Data on locating visible targets
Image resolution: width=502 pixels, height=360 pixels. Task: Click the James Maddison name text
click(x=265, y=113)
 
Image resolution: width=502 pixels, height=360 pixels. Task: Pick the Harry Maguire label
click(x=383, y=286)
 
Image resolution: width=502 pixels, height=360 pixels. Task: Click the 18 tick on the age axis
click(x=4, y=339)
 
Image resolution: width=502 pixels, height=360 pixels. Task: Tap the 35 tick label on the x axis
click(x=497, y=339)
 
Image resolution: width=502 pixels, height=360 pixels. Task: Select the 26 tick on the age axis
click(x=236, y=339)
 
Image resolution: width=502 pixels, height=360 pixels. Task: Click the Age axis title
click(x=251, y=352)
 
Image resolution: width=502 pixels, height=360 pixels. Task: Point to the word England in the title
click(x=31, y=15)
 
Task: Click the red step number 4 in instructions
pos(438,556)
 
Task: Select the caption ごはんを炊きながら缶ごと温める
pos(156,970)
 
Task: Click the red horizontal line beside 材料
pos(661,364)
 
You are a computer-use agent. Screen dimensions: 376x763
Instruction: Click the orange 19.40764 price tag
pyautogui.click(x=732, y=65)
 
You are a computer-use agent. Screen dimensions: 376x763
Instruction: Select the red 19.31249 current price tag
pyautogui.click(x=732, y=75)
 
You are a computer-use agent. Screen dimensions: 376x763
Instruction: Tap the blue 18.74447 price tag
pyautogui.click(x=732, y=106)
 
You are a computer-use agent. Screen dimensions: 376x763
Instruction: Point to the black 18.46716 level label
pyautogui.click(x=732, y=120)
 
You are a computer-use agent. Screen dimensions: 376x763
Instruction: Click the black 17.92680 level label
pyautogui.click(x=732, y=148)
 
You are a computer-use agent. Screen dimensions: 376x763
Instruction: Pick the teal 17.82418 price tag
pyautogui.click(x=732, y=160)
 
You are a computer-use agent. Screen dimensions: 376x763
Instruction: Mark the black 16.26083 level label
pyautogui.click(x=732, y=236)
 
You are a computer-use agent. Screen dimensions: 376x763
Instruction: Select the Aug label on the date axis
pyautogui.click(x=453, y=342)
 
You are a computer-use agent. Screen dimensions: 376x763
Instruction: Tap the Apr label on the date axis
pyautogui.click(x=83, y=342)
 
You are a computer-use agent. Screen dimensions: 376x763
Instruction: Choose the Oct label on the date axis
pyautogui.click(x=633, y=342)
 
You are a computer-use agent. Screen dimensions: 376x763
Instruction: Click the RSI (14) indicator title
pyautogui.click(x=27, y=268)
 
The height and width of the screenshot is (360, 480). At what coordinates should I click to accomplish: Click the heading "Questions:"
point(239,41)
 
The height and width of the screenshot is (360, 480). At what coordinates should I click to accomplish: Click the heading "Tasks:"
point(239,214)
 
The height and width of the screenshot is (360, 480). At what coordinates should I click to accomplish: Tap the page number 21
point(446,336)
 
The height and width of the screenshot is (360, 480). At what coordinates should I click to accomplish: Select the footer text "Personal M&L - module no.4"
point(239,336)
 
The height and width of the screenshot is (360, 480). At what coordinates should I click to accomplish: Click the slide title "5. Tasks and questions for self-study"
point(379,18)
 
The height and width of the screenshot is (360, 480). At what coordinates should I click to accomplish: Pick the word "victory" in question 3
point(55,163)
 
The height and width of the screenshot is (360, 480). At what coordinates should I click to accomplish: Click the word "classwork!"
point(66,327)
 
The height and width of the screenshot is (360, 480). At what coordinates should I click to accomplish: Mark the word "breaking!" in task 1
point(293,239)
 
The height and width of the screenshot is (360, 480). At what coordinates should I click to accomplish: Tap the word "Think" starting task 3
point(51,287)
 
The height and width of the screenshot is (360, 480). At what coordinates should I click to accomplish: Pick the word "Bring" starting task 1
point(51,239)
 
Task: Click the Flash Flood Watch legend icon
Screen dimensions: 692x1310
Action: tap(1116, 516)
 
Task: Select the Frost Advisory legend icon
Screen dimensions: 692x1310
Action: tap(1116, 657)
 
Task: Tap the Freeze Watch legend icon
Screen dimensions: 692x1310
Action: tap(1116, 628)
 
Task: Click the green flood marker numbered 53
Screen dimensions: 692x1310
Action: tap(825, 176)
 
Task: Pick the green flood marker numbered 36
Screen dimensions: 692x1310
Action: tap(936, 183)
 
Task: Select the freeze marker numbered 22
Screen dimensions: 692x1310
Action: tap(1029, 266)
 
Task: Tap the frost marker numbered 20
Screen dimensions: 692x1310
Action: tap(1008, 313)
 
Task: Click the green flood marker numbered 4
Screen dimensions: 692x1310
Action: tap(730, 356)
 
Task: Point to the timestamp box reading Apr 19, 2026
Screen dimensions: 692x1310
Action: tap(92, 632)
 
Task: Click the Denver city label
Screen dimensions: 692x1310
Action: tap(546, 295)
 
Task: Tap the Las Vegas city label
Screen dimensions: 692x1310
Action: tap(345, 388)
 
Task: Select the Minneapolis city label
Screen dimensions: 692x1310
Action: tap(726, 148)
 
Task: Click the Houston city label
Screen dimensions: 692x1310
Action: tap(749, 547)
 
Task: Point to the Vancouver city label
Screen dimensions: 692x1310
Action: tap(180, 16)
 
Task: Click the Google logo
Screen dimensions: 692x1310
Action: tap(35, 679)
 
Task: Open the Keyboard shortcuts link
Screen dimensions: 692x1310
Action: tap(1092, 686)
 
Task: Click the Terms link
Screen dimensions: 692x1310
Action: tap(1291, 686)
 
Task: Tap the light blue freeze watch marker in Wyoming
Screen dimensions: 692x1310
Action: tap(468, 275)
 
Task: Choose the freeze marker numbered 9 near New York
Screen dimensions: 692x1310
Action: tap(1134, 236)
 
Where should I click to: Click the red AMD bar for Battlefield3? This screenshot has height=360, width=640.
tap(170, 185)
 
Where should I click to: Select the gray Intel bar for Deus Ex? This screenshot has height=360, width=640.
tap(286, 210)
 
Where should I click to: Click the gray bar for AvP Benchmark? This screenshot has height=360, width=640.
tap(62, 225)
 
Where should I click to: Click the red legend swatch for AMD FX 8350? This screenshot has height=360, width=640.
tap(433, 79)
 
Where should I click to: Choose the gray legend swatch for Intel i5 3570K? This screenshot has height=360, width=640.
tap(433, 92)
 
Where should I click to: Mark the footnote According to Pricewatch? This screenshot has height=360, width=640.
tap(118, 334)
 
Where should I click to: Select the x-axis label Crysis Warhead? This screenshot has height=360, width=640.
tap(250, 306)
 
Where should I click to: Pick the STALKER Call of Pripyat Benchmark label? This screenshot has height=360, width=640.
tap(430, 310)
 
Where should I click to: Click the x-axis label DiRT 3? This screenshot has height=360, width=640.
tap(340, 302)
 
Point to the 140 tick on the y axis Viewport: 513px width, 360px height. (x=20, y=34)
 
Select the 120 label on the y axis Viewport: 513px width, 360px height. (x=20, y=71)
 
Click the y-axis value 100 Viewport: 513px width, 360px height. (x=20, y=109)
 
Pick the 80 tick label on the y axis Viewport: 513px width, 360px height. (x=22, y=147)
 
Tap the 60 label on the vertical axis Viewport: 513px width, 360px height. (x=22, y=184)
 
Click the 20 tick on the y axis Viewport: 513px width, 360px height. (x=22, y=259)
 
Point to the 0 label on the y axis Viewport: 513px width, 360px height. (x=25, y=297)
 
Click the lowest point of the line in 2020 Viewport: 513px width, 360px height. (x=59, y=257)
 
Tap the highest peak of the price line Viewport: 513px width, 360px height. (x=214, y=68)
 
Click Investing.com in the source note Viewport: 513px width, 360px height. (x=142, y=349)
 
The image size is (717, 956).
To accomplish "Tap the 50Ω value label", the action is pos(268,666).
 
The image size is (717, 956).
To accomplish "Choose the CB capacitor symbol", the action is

• [Aim]: In the records above, change every "Screen dimensions" to "Display size" and reproduce all lines with nothing else altered.

• [Result]:
Image resolution: width=502 pixels, height=360 pixels. Task: Click the James Maddison name text
click(x=265, y=113)
 
Image resolution: width=502 pixels, height=360 pixels. Task: Pick the Harry Maguire label
click(x=383, y=286)
 
Image resolution: width=502 pixels, height=360 pixels. Task: Click the 18 tick on the age axis
click(x=4, y=339)
 
Image resolution: width=502 pixels, height=360 pixels. Task: Tap the 35 tick label on the x axis
click(x=497, y=339)
 
Image resolution: width=502 pixels, height=360 pixels. Task: Select the 26 tick on the age axis
click(x=236, y=339)
 
Image resolution: width=502 pixels, height=360 pixels. Task: Click the Age axis title
click(x=251, y=352)
 
Image resolution: width=502 pixels, height=360 pixels. Task: Point to the word England in the title
click(x=31, y=15)
 
Task: Click the red step number 4 in instructions
pos(438,556)
 
Task: Select the caption ごはんを炊きながら缶ごと温める
pos(156,970)
 
Task: Click the red horizontal line beside 材料
pos(661,364)
 
You are a computer-use agent. Display size: 376x763
Instruction: Click the orange 19.40764 price tag
pyautogui.click(x=732, y=65)
 
You are a computer-use agent. Display size: 376x763
Instruction: Select the red 19.31249 current price tag
pyautogui.click(x=732, y=75)
 
You are a computer-use agent. Display size: 376x763
Instruction: Tap the blue 18.74447 price tag
pyautogui.click(x=732, y=106)
 
You are a computer-use agent. Display size: 376x763
Instruction: Point to the black 18.46716 level label
pyautogui.click(x=732, y=120)
 
You are a computer-use agent. Display size: 376x763
Instruction: Click the black 17.92680 level label
pyautogui.click(x=732, y=148)
 
You are a computer-use agent. Display size: 376x763
Instruction: Pick the teal 17.82418 price tag
pyautogui.click(x=732, y=160)
 
You are a computer-use agent. Display size: 376x763
Instruction: Mark the black 16.26083 level label
pyautogui.click(x=732, y=236)
 
You are a computer-use agent. Display size: 376x763
Instruction: Select the Aug label on the date axis
pyautogui.click(x=453, y=342)
 
You are a computer-use agent. Display size: 376x763
Instruction: Tap the Apr label on the date axis
pyautogui.click(x=83, y=342)
 
You are a computer-use agent. Display size: 376x763
Instruction: Choose the Oct label on the date axis
pyautogui.click(x=633, y=342)
 
You are a computer-use agent. Display size: 376x763
Instruction: Click the RSI (14) indicator title
pyautogui.click(x=27, y=268)
 
The height and width of the screenshot is (360, 480). At what coordinates should I click to accomplish: Click the heading "Questions:"
point(239,41)
 
The height and width of the screenshot is (360, 480). At what coordinates should I click to accomplish: Click the heading "Tasks:"
point(239,214)
 
The height and width of the screenshot is (360, 480). At what coordinates should I click to accomplish: Tap the page number 21
point(446,336)
 
The height and width of the screenshot is (360, 480). At what coordinates should I click to accomplish: Select the footer text "Personal M&L - module no.4"
point(239,336)
 
The height and width of the screenshot is (360, 480). At what coordinates should I click to accomplish: Click the slide title "5. Tasks and questions for self-study"
point(379,18)
 
The height and width of the screenshot is (360, 480). At what coordinates should I click to accomplish: Pick the word "victory" in question 3
point(55,163)
 
The height and width of the screenshot is (360, 480). At what coordinates should I click to accomplish: Click the word "classwork!"
point(66,327)
 
The height and width of the screenshot is (360, 480). At what coordinates should I click to accomplish: Mark the word "breaking!" in task 1
point(293,239)
 
The height and width of the screenshot is (360, 480). At what coordinates should I click to accomplish: Tap the word "Think" starting task 3
point(51,287)
 
The height and width of the screenshot is (360, 480). At what coordinates should I click to accomplish: Pick the word "Bring" starting task 1
point(51,239)
 
Task: Click the Flash Flood Watch legend icon
Display size: 692x1310
Action: tap(1116, 516)
 
Task: Select the Frost Advisory legend icon
Display size: 692x1310
Action: tap(1116, 657)
 
Task: Tap the Freeze Watch legend icon
Display size: 692x1310
Action: tap(1116, 628)
 
Task: Click the green flood marker numbered 53
Display size: 692x1310
Action: tap(825, 176)
 
Task: Pick the green flood marker numbered 36
Display size: 692x1310
Action: tap(936, 183)
 
Task: Select the freeze marker numbered 22
Display size: 692x1310
Action: tap(1029, 266)
 
Task: Tap the frost marker numbered 20
Display size: 692x1310
Action: tap(1008, 313)
 
Task: Click the green flood marker numbered 4
Display size: 692x1310
Action: tap(730, 356)
 
Task: Point to the timestamp box reading Apr 19, 2026
Display size: 692x1310
Action: tap(92, 632)
 
Task: Click the Denver city label
Display size: 692x1310
Action: tap(546, 295)
 
Task: Tap the Las Vegas city label
Display size: 692x1310
Action: tap(345, 388)
 
Task: Select the Minneapolis city label
Display size: 692x1310
Action: tap(726, 148)
 
Task: Click the Houston city label
Display size: 692x1310
Action: tap(749, 547)
 
Task: Point to the Vancouver city label
Display size: 692x1310
Action: tap(180, 16)
 
Task: Click the Google logo
Display size: 692x1310
Action: tap(35, 679)
 
Task: Open the Keyboard shortcuts link
Display size: 692x1310
Action: tap(1092, 686)
 
Task: Click the Terms link
Display size: 692x1310
Action: tap(1291, 686)
 
Task: Tap the light blue freeze watch marker in Wyoming
Display size: 692x1310
Action: tap(468, 275)
 
Task: Choose the freeze marker numbered 9 near New York
Display size: 692x1310
Action: tap(1134, 236)
 
Where should I click to: Click the red AMD bar for Battlefield3? This screenshot has height=360, width=640.
tap(170, 185)
 
Where should I click to: Select the gray Intel bar for Deus Ex? This screenshot has height=360, width=640.
tap(286, 210)
 
Where should I click to: Click the gray bar for AvP Benchmark? This screenshot has height=360, width=640.
tap(62, 225)
 
Where should I click to: Click the red legend swatch for AMD FX 8350? This screenshot has height=360, width=640.
tap(433, 79)
 
Where should I click to: Choose the gray legend swatch for Intel i5 3570K? This screenshot has height=360, width=640.
tap(433, 92)
 
Where should I click to: Mark the footnote According to Pricewatch? This screenshot has height=360, width=640.
tap(118, 334)
 
Where should I click to: Select the x-axis label Crysis Warhead? This screenshot has height=360, width=640.
tap(250, 306)
 
Where should I click to: Pick the STALKER Call of Pripyat Benchmark label? This screenshot has height=360, width=640.
tap(430, 310)
 
Where should I click to: Click the x-axis label DiRT 3? This screenshot has height=360, width=640.
tap(340, 302)
 
Point to the 140 tick on the y axis Viewport: 513px width, 360px height. (x=20, y=34)
 
Select the 120 label on the y axis Viewport: 513px width, 360px height. (x=20, y=71)
 
Click the y-axis value 100 Viewport: 513px width, 360px height. (x=20, y=109)
 
Pick the 80 tick label on the y axis Viewport: 513px width, 360px height. (x=22, y=147)
 
Tap the 60 label on the vertical axis Viewport: 513px width, 360px height. (x=22, y=184)
 
Click the 20 tick on the y axis Viewport: 513px width, 360px height. (x=22, y=259)
 
Point to the 0 label on the y axis Viewport: 513px width, 360px height. (x=25, y=297)
 
Click the lowest point of the line in 2020 Viewport: 513px width, 360px height. (x=59, y=257)
 
Tap the highest peak of the price line Viewport: 513px width, 360px height. (x=214, y=68)
 
Click Investing.com in the source note Viewport: 513px width, 360px height. (x=142, y=349)
 
The image size is (717, 956).
To accomplish "Tap the 50Ω value label", the action is pos(268,666).
 
The image size is (717, 956).
To accomplish "Choose the CB capacitor symbol", the action is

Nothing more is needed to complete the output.